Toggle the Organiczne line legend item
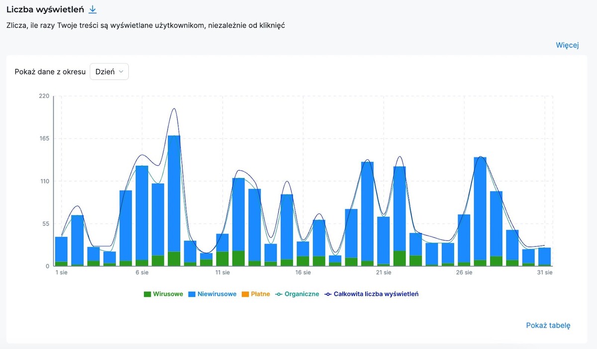The width and height of the screenshot is (597, 349). pos(297,294)
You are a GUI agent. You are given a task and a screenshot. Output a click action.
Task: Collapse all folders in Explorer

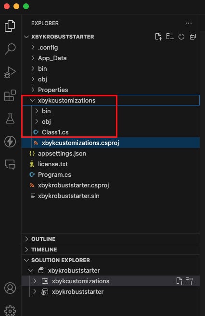point(193,37)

=====

_DIRECTIONS FOR THIS TASK_: Exactly the lines from the line containing "You are a GUI" to the end of the records need to be copied, both ends included, with pictures left out.

_SOLUTION TO THIS EXERCISE_:
You are a GUI agent. You are given a task and a screenshot. Output a click action.
Task: Collapse all folders in Explorer

point(193,37)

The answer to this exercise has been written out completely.